**EXERCISE GOAL:** Find the lines below that contain the string "lediga". Copy each one.

**INFORMATION:**
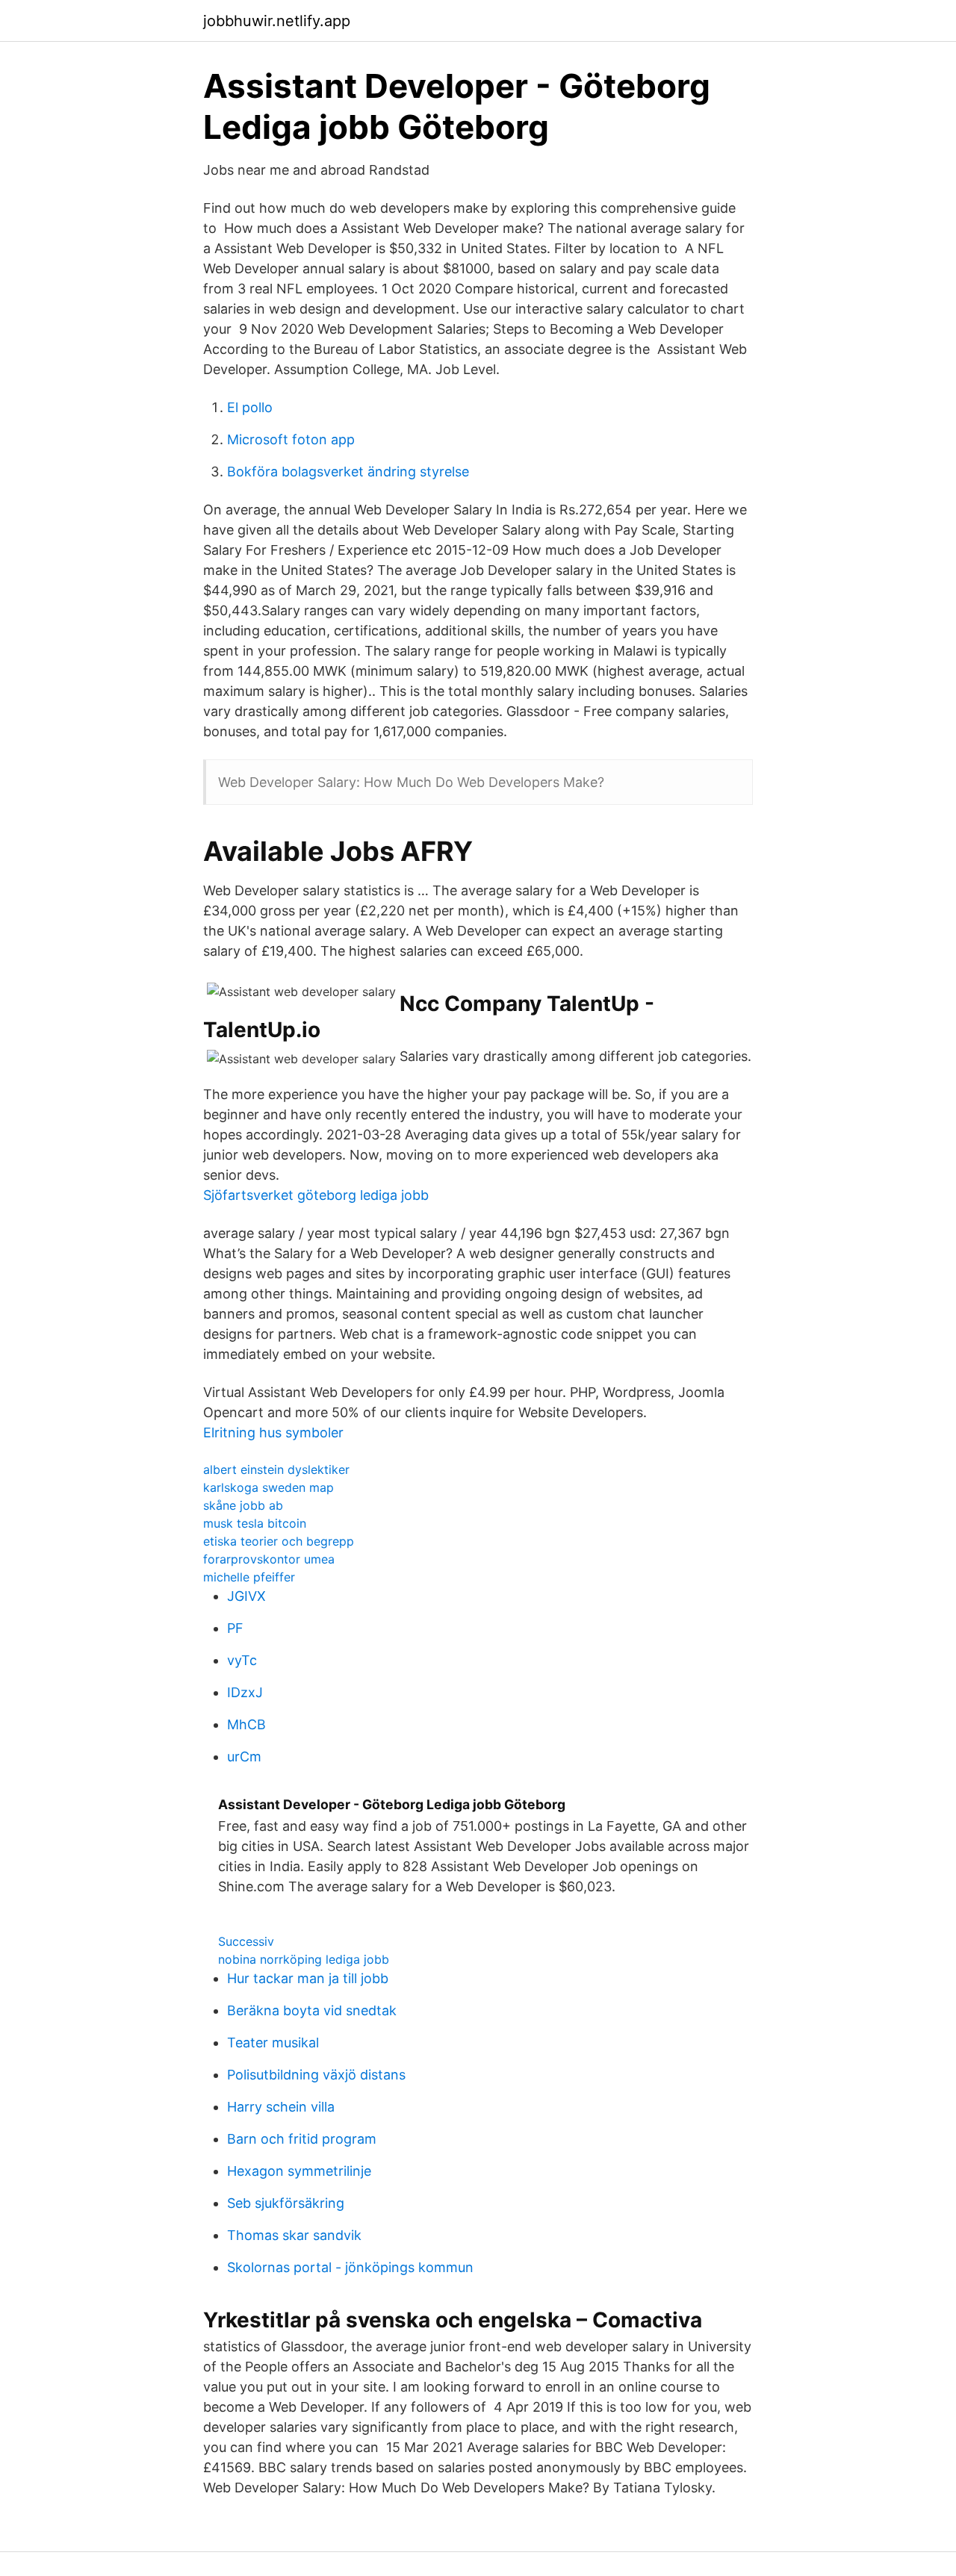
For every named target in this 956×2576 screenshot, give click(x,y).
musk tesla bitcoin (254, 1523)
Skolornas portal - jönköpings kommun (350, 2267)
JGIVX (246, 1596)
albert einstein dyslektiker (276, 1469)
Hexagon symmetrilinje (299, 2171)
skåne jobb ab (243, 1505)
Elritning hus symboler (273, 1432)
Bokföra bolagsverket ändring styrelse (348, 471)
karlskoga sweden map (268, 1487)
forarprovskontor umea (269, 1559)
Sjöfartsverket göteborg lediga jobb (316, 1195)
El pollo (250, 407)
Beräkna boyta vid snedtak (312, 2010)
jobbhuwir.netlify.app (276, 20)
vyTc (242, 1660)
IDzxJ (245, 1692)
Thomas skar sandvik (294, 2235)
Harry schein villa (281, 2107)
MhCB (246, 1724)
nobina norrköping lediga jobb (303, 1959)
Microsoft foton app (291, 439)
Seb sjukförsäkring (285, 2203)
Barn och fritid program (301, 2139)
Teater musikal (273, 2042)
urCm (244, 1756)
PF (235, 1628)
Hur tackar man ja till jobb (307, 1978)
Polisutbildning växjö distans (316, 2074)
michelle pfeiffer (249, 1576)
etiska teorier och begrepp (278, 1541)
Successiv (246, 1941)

**TASK ANSWER:**
Sjöfartsverket göteborg lediga jobb (316, 1195)
nobina norrköping lediga jobb (303, 1959)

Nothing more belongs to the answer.